Day 2 of tryouts is in the books. Sammy and Brandon, the two likely cuts from yesterday, weren’t there, leaving us with 11 players. We started off with dribble suicides, which didn’t tell me anything I didn’t know. I have a pretty good feel for who can dribble, Josh foremost among them, and who can’t, pretty much everyone else. After this we did Animal Rebounding, my absolute favorite drill. It’s my favorite because it teaches aggression, it teaches rebounding, it teaches how to get a shot off with three guys in your face. In Animal Rebounding you want points. You get a point every time you get a rebound, make a shot, steal the ball, block a shot, or cause two jump balls. Normally we play to 5, but to expedite things during tryouts we played to three. At three there is some definite luck involved, but upon watching the video the winners of our three groups, Josh, Seth, and Michael, were all worthy winners.

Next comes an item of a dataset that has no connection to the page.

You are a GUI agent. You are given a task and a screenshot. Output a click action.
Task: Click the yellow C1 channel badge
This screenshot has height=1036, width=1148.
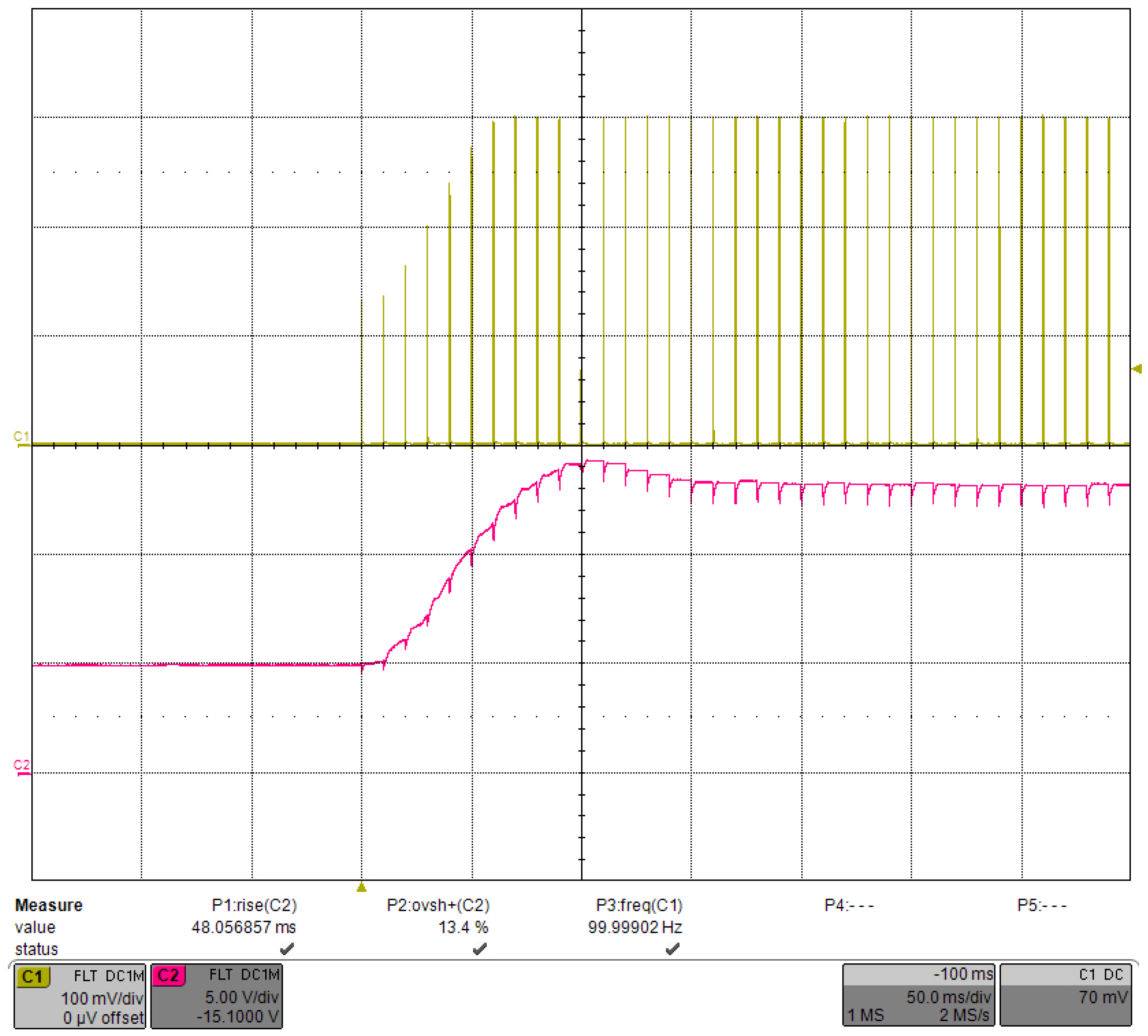tap(33, 977)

We’re going to do this again tonight, and due to a football game I’m only expecting 8 or so, and we’ll play up to 5. Between the two games, I should have a good feel for their abilities in this game. I was encouraged that I heard a couple of players say they felt the game was fun. That’s a good thing.

After Animal Rebounding we did full court lay-ups. Basically everyone got the same range of scores, of 5-7, making it worthless. We did it for 45 seconds and it tells me that 45 seconds just isn’t long enough it seems to get a range. Though the drill was useful, since when I watched it on video I was able to get a sense of the kids’ layup form, most of which was poor.

I’ve ragged a little on their fundamentals, which in some ways is unfair. They are a B-level team and B-level team are going to have problems with fundamentals. And while I intellectually know the importance of teaching good fundamentals, I haven’t done the greatest job in the world of actually doing so. I have some structure changes to my practices that I think will encourage them to be used better, but I still recognize this as an area where I can coach better.

After full court lay-ups we did a 3 man weave, which was our first passing sort of drill. This was where a few kids showed some good basketball IQ, or at least good previous instruction, as they knew some of the subtle things to do, like running wide, to do the drill well.

We then ended with some extended 5 on 5, with some no dribble 5 on 5 in the last few minutes. They did it without complaint and did it in many ways more effectively than my 5th grade team did it at the END of last year, so that was all good.

Basically I have a team at this point and a fairly good sense of their strengths and weaknesses. I know I said that I was going to go kid by kid, but I don’t think it would change much from where I’m at today, to tomorrow. So when the team is finalized I’ll start going over the players.

So I have 8 definite yeses. I have one almost definite yes, Kevin, who just rubs me the wrong way in some sense. Not sure why, but as I watched the video last night he went from a maybe to a yes. But something about him & Grant, who does well on all of the objective stuff we do and when I watch him does well subjectively, raise flags for me. And they’re both nice kids, or at least can appear so at tryouts, so it’s not an attitude thing.

That leaves basically 1 spot for two kids. The two kids on the bubble or Leonardo and Quintin. Right now I’m leaning pretty strongly towards Quintin. I watched everything these two did very carefully on video and they each have their strengths and weaknesses, but overall it seems like Quintin slightly outshines him. In particular I like two things about Quintin. One is he’s always trying to play defense. I’d say Leonardo has better defensive skills, but he’s also less likely to hustle back, and he’s more likely to leave his man to attempt to make a steal. The second is that Quintin seems to have a good sense of how to move on offense. He was always moving around doing something productive, whether it was a cut or a screen, or balancing the court. I would say the biggest plus for Leonardo is his passing. It would appear to be top 4 or 5 of the whole group. I haven’t done a lot of passing stuff, but this has seemed true from what we have done. Hopefully both will be there tonight so I can gain that much more information on them. But unlike in the past two years I don’t feel the same dilmena about the final players I’m going to choose.